Kendi yetiştirdiğim çocuğu da kalkıp “Sen benim çocuğum değilmişsin” diyerek biyolojik ailesine veremem. Ama tabii ki o da benim evladım, benim parçam.
Görmek, görüşmek isterim. Ve bütün bunları bir pedagog eşliğinde, onun yol göstericiliğinde, çocukların her ikisinin de psikolojisine öncelik vererek yaparım.
HAKAN YILMAZ İçinden çıkamıyoruz Diziyi her izleyişimizde eşimle birbirimize aynı soruyu soruyor; içinden çıkamıyoruz. Öyle zor bir karar ki bu, Allah düşmanımın başına vermesin. Ama büyüttüğüm çocuğu biyolojik çocuğumdan ayrı tutmam mümkün değil.
Ne büyüttüğüm çocuğumdan vazgeçerim ne de biyolojik çocuğumun anne baba bildiği insanlardan ayrılmasına müsaade edebilirim.
Ben oyuncu olarak, dizinin beşinci bölümünde ölmeyi, böyle bir seçim yapmak zorunda bırakılmamayı tercih ederim. Şaka bir yana, tercihimi büyüttüğüm çocuğumdan yana kullanırım gibi geliyor...
NİLGÜN BELGÜN Bir gider bakardım “Paramparça”yı kızım Merve ile seyrediyorduk. Aynı soruyu ona sordum, “Ya ben senin biyolojik annen olmasaydım, öğrenince ne yapardın?” diye. Dedi ki “Hiçbir yere gitmezdim, beni sen büyütmüşsün, yetiştirmişsin”...

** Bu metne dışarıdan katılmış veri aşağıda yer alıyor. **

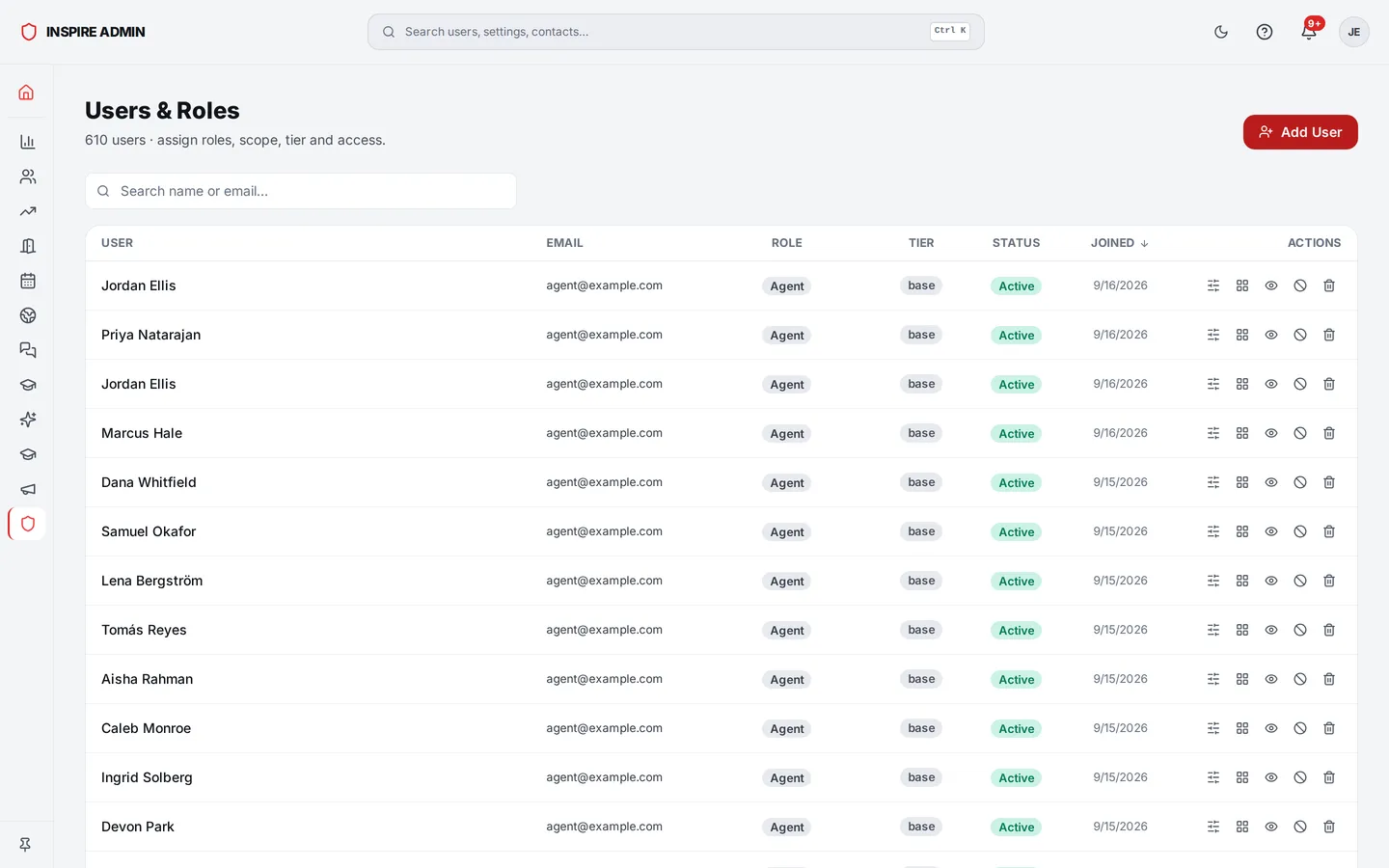Toggle dark mode moon icon

coord(1221,32)
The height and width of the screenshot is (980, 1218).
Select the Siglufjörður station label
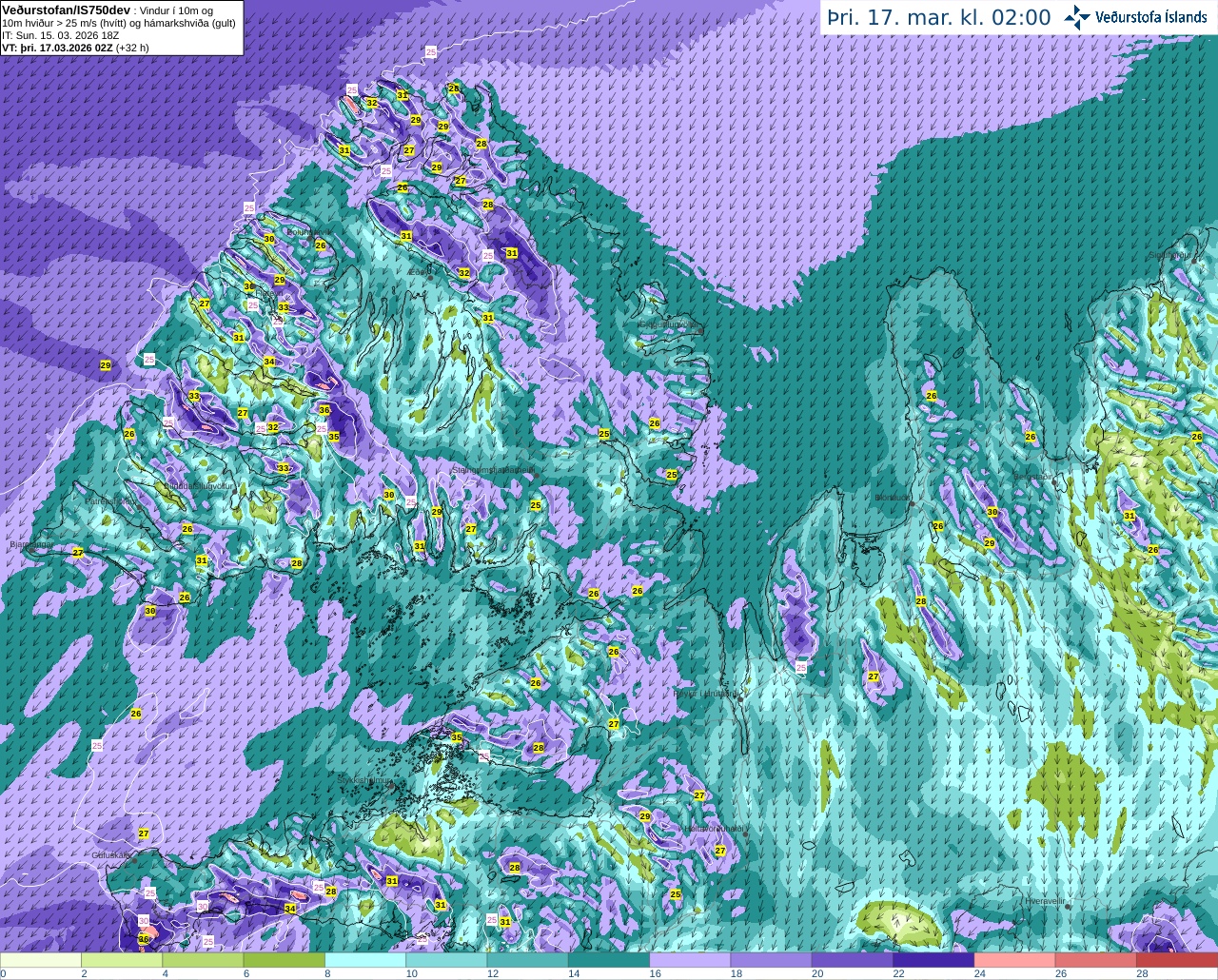coord(1171,255)
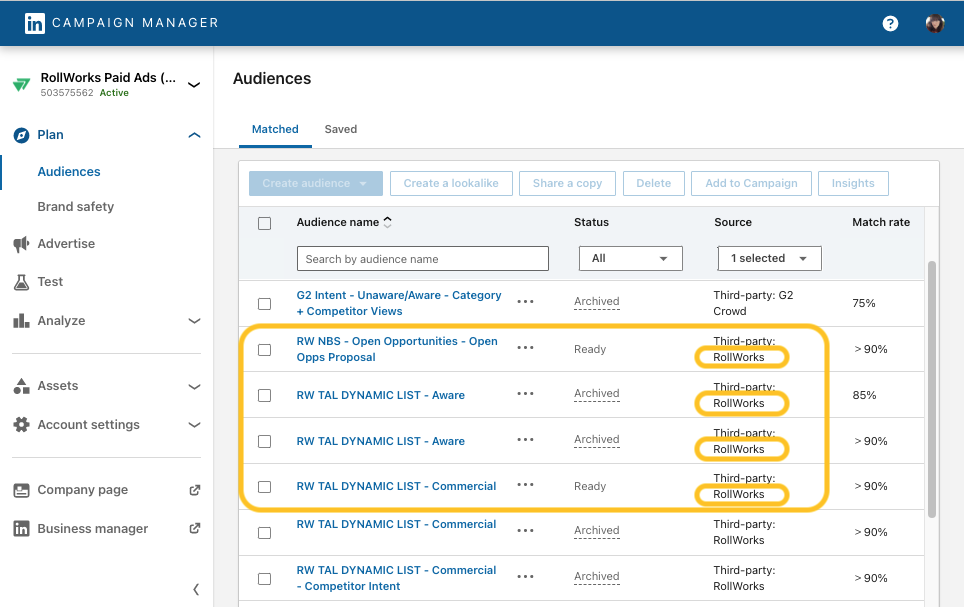This screenshot has width=964, height=607.
Task: Open the help question mark icon
Action: 890,23
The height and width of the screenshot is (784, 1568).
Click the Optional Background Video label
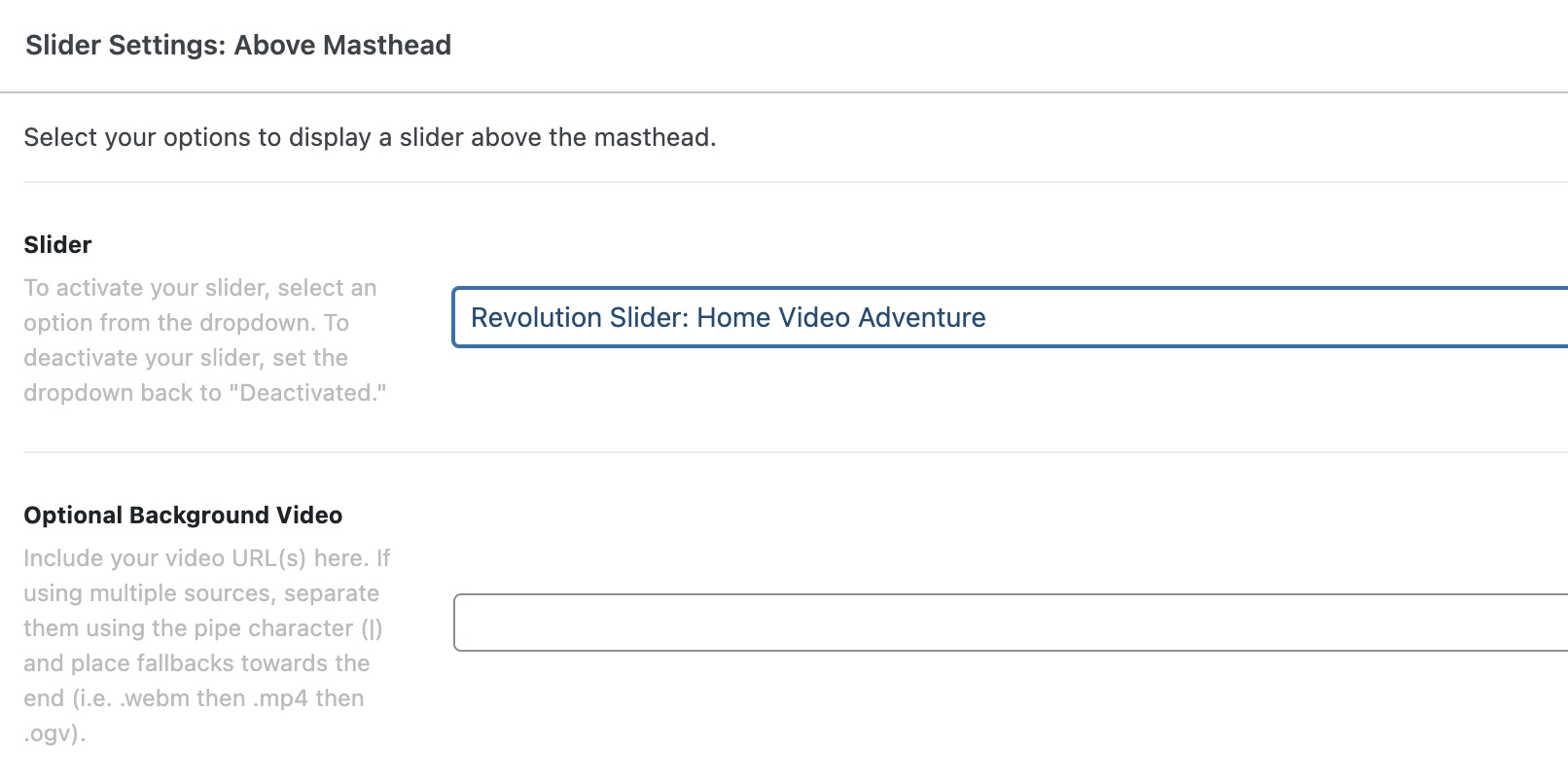coord(183,516)
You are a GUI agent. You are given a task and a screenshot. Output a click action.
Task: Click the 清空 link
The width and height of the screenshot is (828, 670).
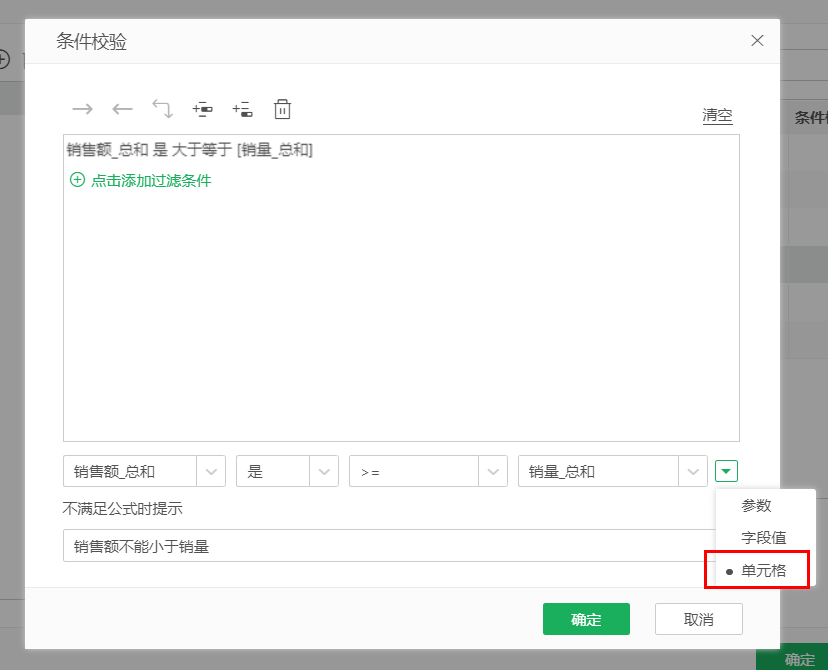click(x=717, y=115)
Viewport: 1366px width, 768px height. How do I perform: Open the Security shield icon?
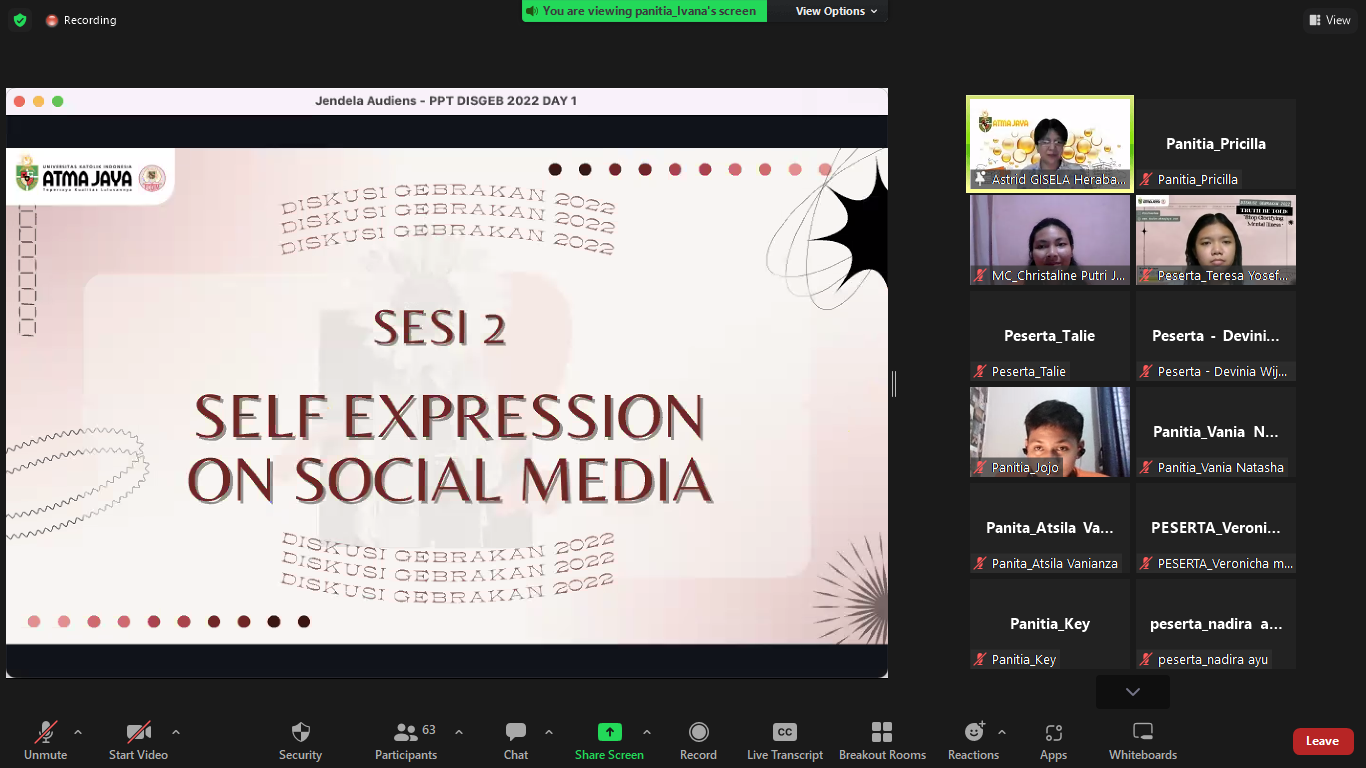[x=300, y=733]
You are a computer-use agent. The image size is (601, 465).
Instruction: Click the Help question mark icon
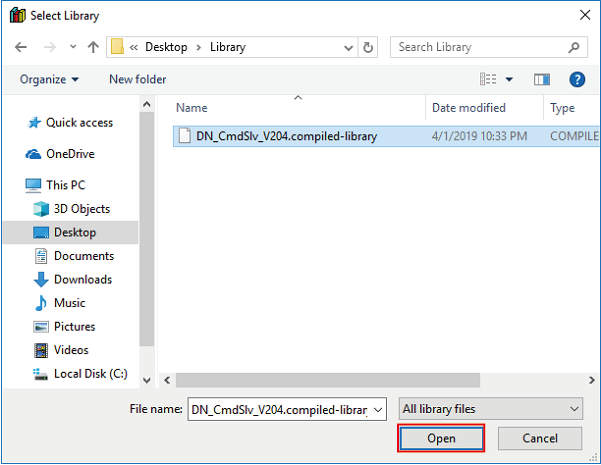coord(576,79)
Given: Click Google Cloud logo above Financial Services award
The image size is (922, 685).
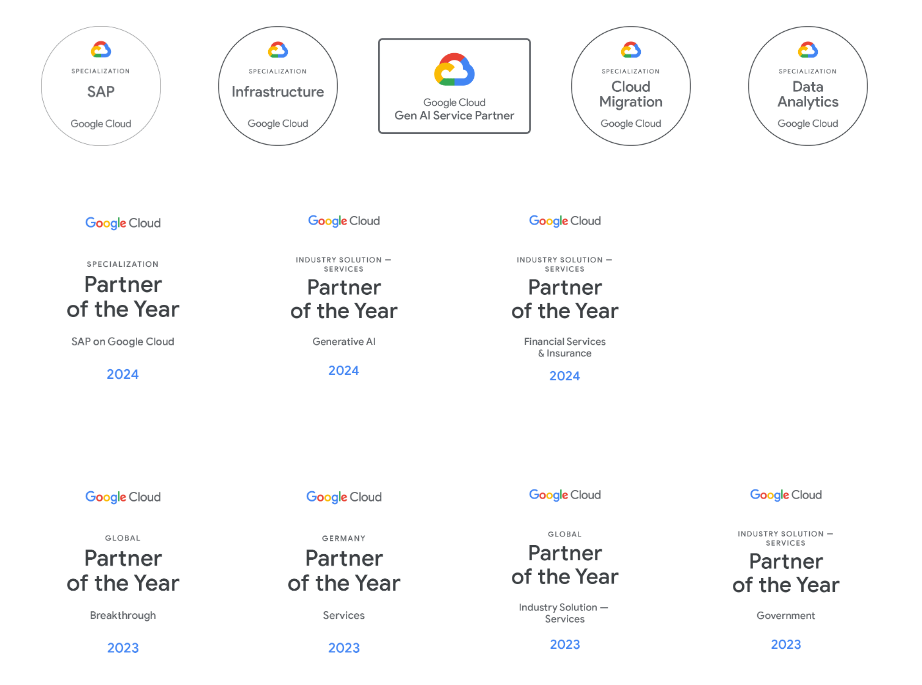Looking at the screenshot, I should [565, 221].
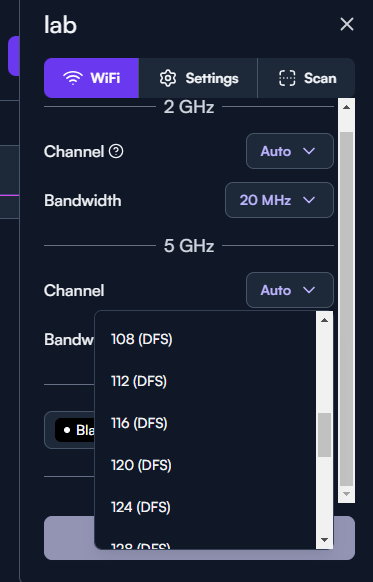
Task: Open the 2 GHz Channel Auto dropdown
Action: 290,151
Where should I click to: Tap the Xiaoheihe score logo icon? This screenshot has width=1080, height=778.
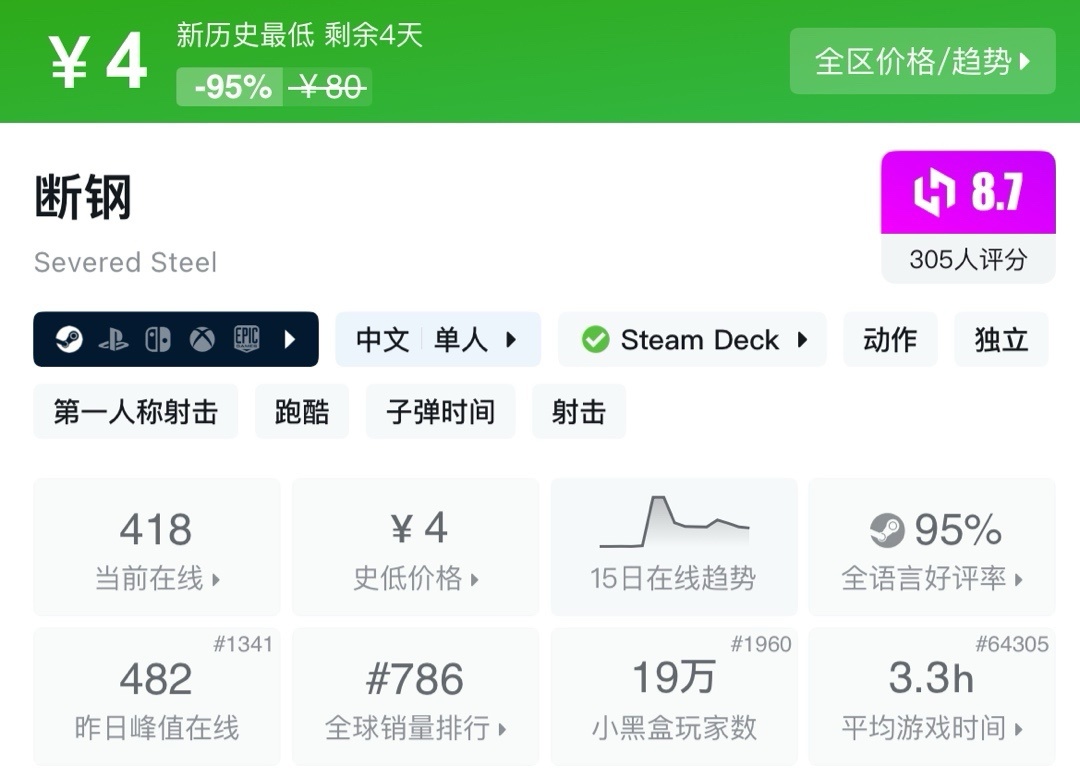[934, 193]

“Peki senin çocuğun için aynı şey olsa” dedim, gitti kızını öptü ve “Onu ben büyütüyorum kimseye vermem, benim çocuğum o” dedi. Bana sorarsanız, ben biyolojik çocuğumu da merak ederim.
Ötekine bir gider, nasıl bir şeymiş diye bakardım. Ama bana “Gerçek anne çocuğu doğuran mı büyüten mi?” diye sorarsanız, cevabım net: Büyüten...
ÇAĞLA ŞIKEL İkisini de isterim Büyüttüğüm çocuk bana “anne” demiş, ben de onun annesi bilmişim kendimi. E diğer tarafta biyolojik çocuğum var...
İkisini de isterim! Ne kadar zor bir soru bu, düşünmek bile sinirimi bozdu. Bilmiyorum, Allah korusun...
Büyüttüğüm çocuk benim çocuğum ama diğerini de ben doğurmuşum... Yok çıkamayacağım bu işin içinden!
DENİZ AKKAYA Büyüttüğüm çocuk evladım Bu çok karışık bir durum. Büyüten anne babayı kendisine ebeveyn beller çocuk. Anne baba için de aynı durum geçerli. 15 sene o çocuk benim canım olmuş, nasıl vazgeçeyim?
O benim evladım. “Evlat bildiğim” demiyorum, “evladım” diyorum büyüttüğüm çocuğa ve ondan vazgeçmem mümkün değil.
Çocuk da görmek isteyebilir, merak edebilir biyolojik anne babasını. Çok zor, insanı ikilemde bırakır.